A comprehensive platform for exploring COVID-19 research literature and vaccine development data.
COVID-LEAP (Literature Exploration and Analysis Platform) is a research tool that combines multiple COVID-19 data sources to provide researchers and healthcare professionals with an integrated view of the pandemic's scientific landscape. The platform processes the CORD-19 (COVID-19 Open Research Dataset) and clinical trials data to enable semantic search, visualization, and analysis of research papers and vaccine development progress.
- Interactive Research Dashboard: Streamlit-based web application with multiple views
- Semantic Search: Advanced search capabilities for COVID-19 research papers with multiple ranking methods
- Vaccine Development Tracking: Visualization of clinical and preclinical vaccine candidates
- Data Pipeline: Automated ETL processes for keeping data current
- Machine Learning: NLP models for semantic search and document ranking
- Containerized Deployment: Docker-based deployment for both local and cloud environments
- Python 3.7+
- Docker and Docker Compose
- Azure subscription (for cloud deployment)
- PostgreSQL database
- Elasticsearch instance
- Azure ML workspace (for model training and deployment)
- Clone the repository
- Set up environment variables:
AZ_RP_MLW_BLOB_CONNECT_STRING=<Azure Blob Storage connection string> AZ_RP_MLW_SVC_PRINCIPAL_KEY=<Azure Service Principal key> AZ_RP_PSQL_HOST=<PostgreSQL host> AZ_RP_PSQL_USER=<PostgreSQL user> AZ_RP_PSQL_PWD=<PostgreSQL password> AZ_RP_ES_HOST=<Elasticsearch host> AZ_RP_ES_USER=<Elasticsearch user> AZ_RP_ES_PWD=<Elasticsearch password>
- Install dependencies:
cd code/app pip install -r requirements.txt
- Run the application:
cd code/app streamlit run main.py
- Build and run using Docker Compose:
cd code/app docker-compose up -d
The repository includes configurations for deploying components to Azure:
- Azure ML for model training and deployment
- Azure Container Instances for application hosting
- Azure Kubernetes Service for high-performance model serving
The platform consists of several components:
-
Data Preparation Pipeline:
- ETL processes for CORD-19 dataset, using an Azure Machine Learning pipeline
- Clinical trials data processing
- Feature engineering and topic modeling
-
Model Training and Deployment:
- BERT-based embeddings for semantic search
- BM25 text ranking
- Cross-encoder reranking
-
Web Application:
- Streamlit-based interactive dashboard
- Multiple views for different aspects of COVID-19 research
- Integration with search backend
- CORD-19: COVID-19 Open Research Dataset from Allen Institute for AI
- Clinical Trials: Data from ClinicalTrials.gov and AACT database
- WHO Vaccine Landscape: Vaccine development tracking from World Health Organization
Explore the distribution of vaccine candidates by platform/type, with separate views for clinical and preclinical candidates.

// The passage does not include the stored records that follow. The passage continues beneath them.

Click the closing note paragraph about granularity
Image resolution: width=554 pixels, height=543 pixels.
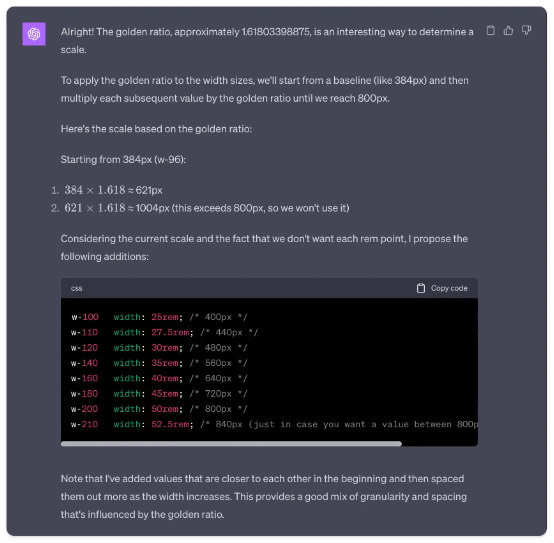click(264, 496)
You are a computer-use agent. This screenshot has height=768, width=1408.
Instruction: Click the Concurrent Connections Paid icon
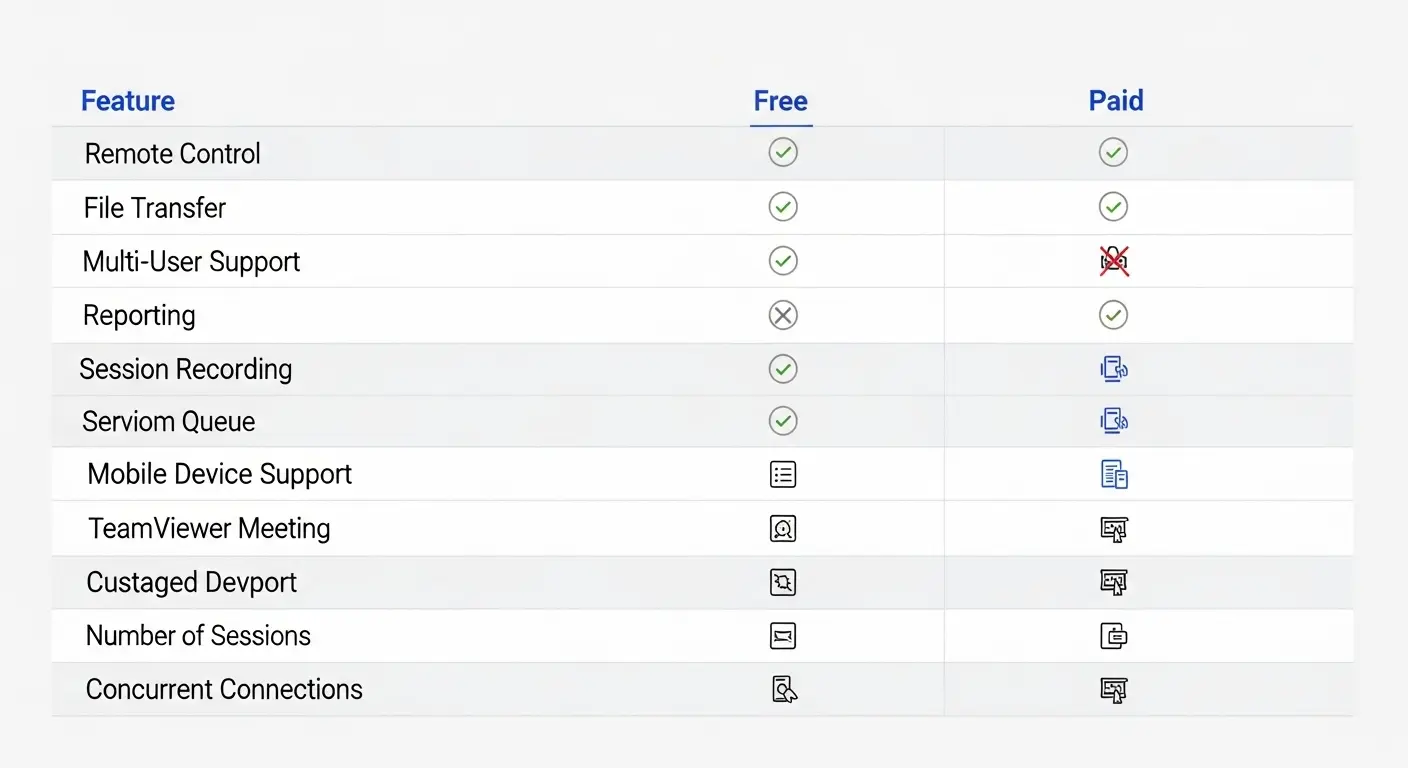coord(1114,689)
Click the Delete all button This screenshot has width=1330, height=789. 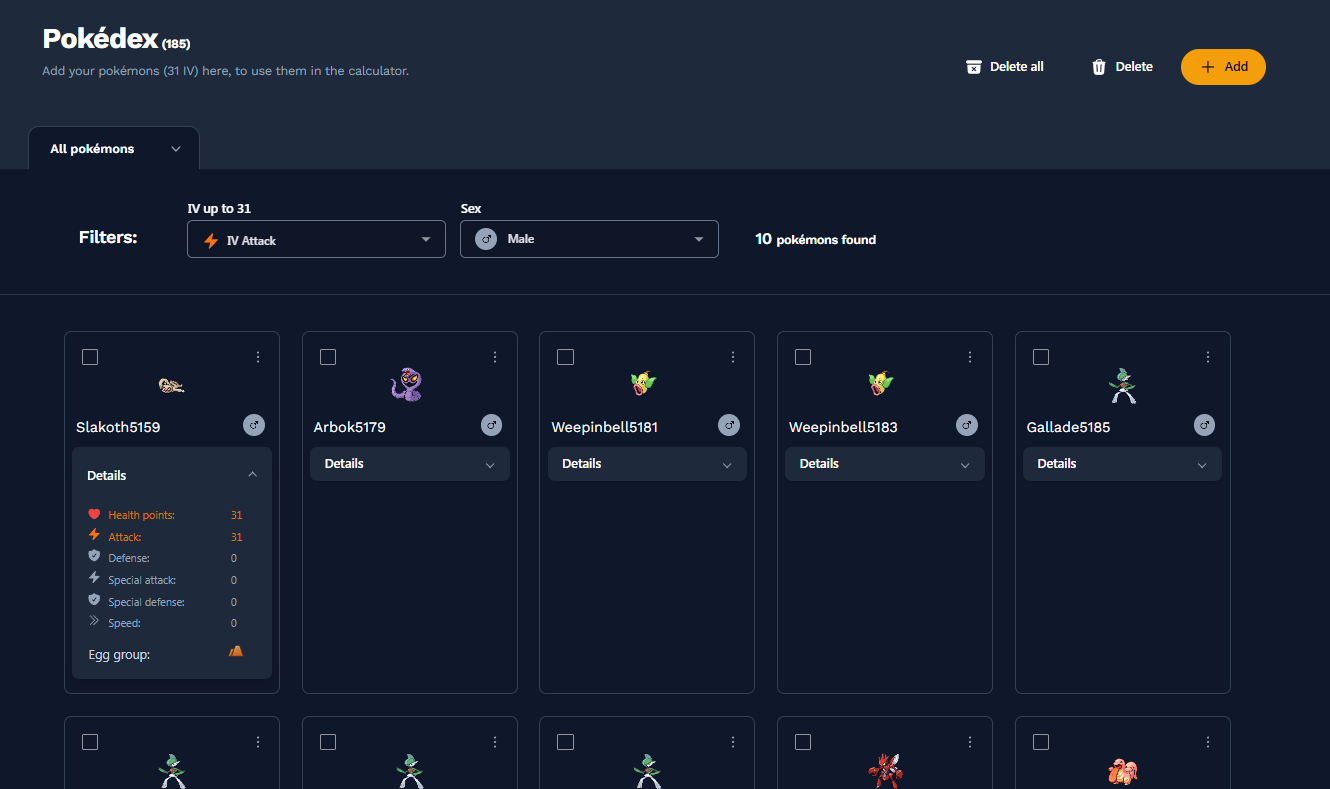[x=1005, y=67]
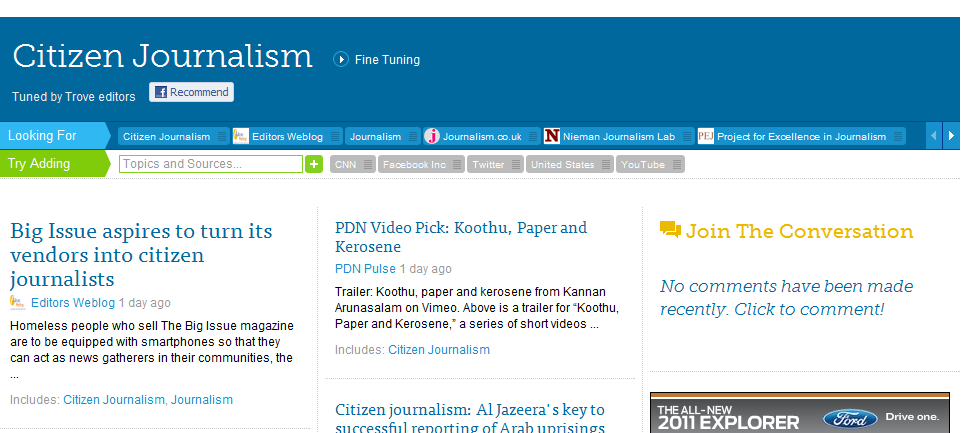Click the green plus add-topic icon

click(314, 164)
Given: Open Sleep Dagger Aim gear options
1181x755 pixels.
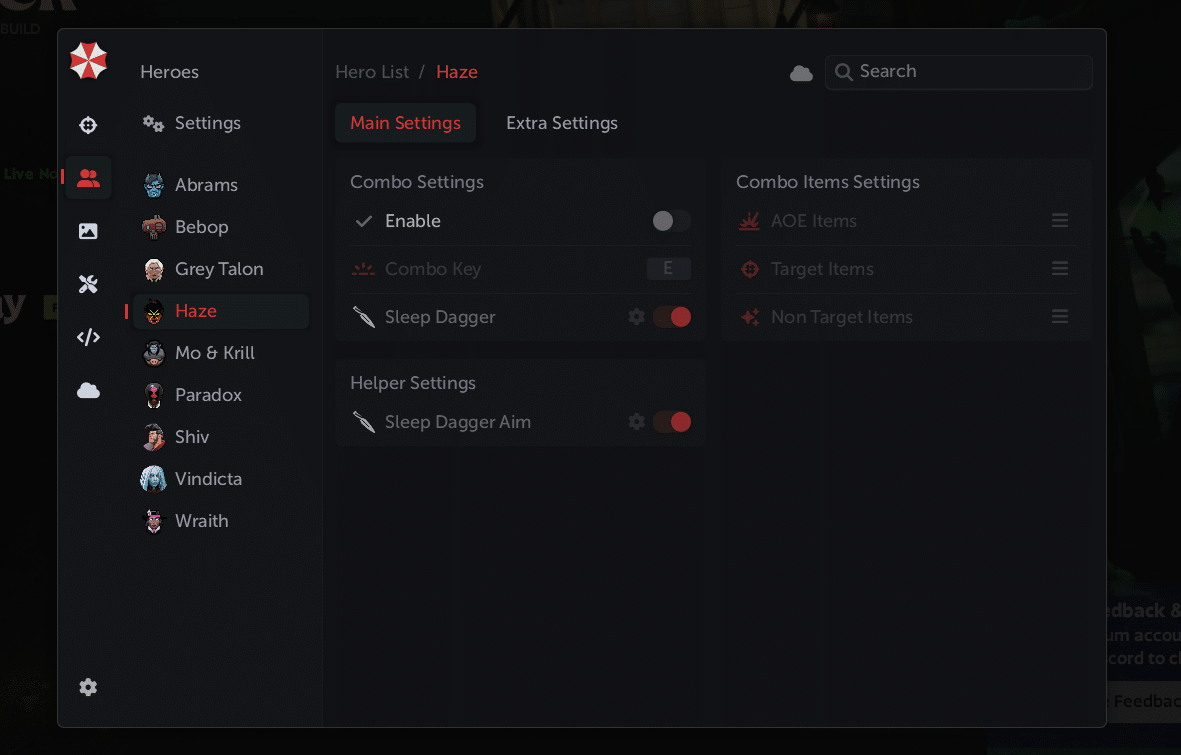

Analyze clinical-stage vaccine candidates with detailed information about development phases, trial IDs, and other characteristics.

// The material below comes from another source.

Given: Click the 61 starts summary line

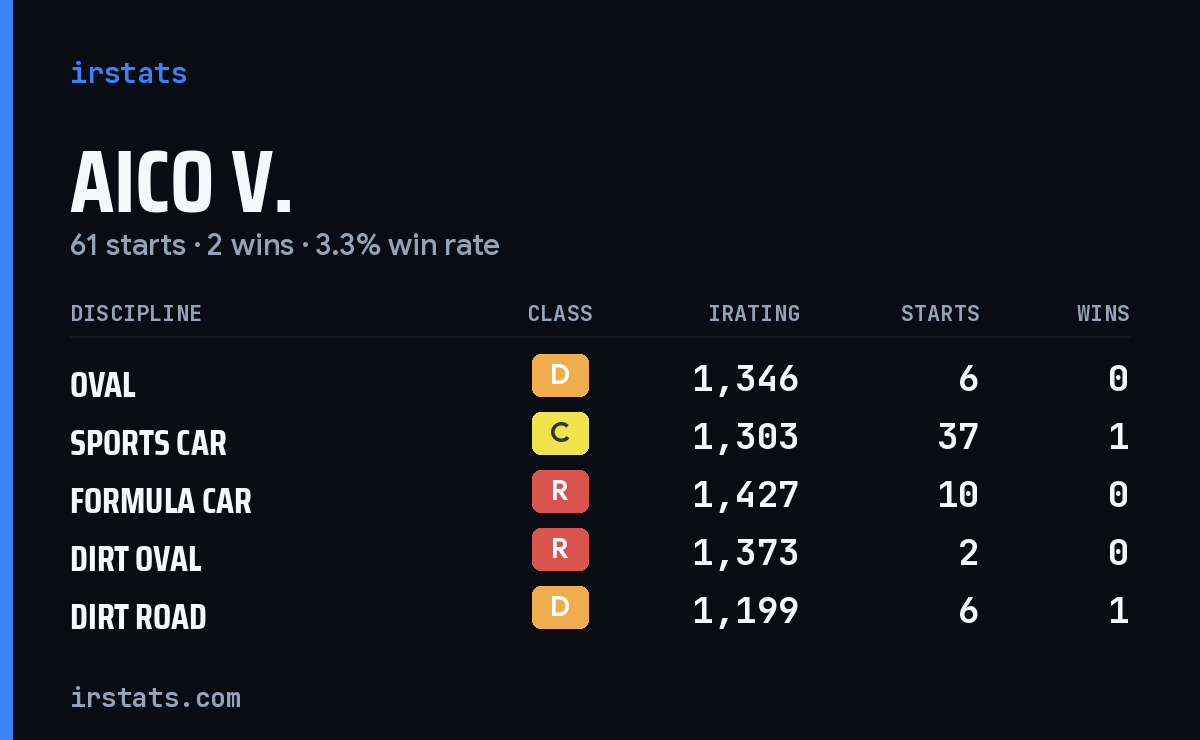Looking at the screenshot, I should pyautogui.click(x=284, y=245).
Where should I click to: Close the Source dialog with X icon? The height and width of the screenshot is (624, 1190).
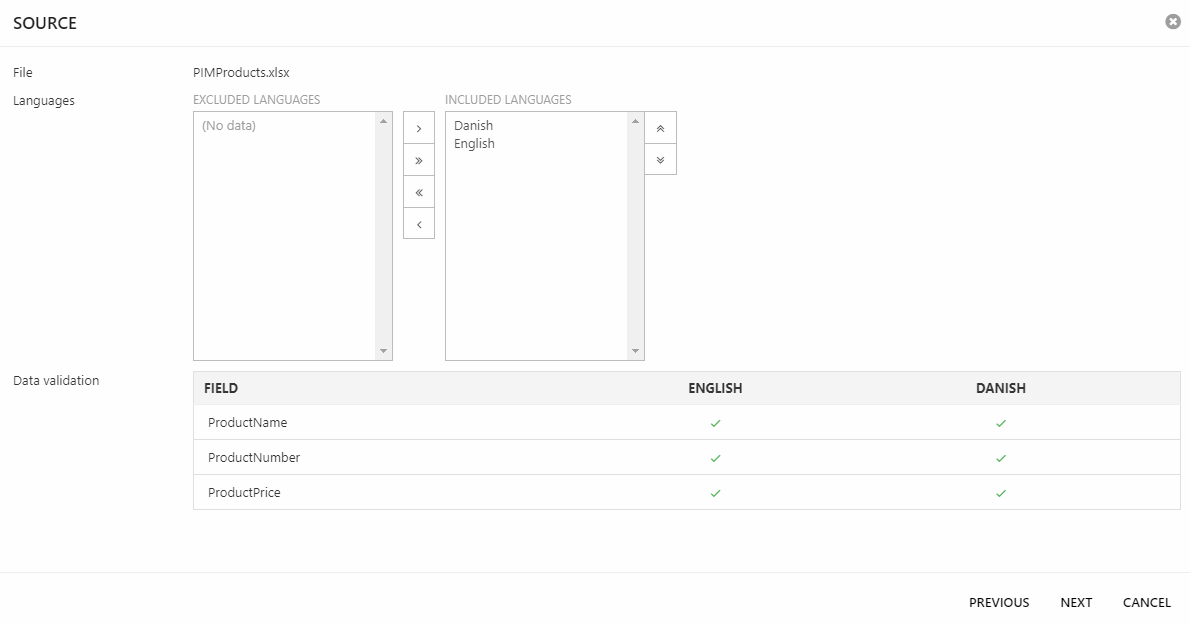click(1173, 22)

Search the CORD-19 dataset using different search methods:
- BM25 (keyword-based)
- Semantic search (embedding-based)
- BM25 + Semantic Rerank
- Semantic Cross-Encoder
Filter results by:
- Publication year
- Journal
- Topic
- Virus constraint
Apply paper metrics to enhance relevance:
- Citation count
- Author citation ratio
- PageRank
- Paper recency
- code/app: Streamlit web application
- code/dataprep: Data preparation pipelines
- cord19: CORD-19 dataset processing
- clinical-trials: Clinical trials data processing
- code/etl: ETL processes for data ingestion
- code/model: Model training and deployment
- code/operationalisation: Airflow DAGs for workflow orchestration
- code/utilities: Helper functions and utilities
- docker: Docker configurations for different environments
This project uses the CORD-19 dataset which is licensed under the Creative Commons Attribution License.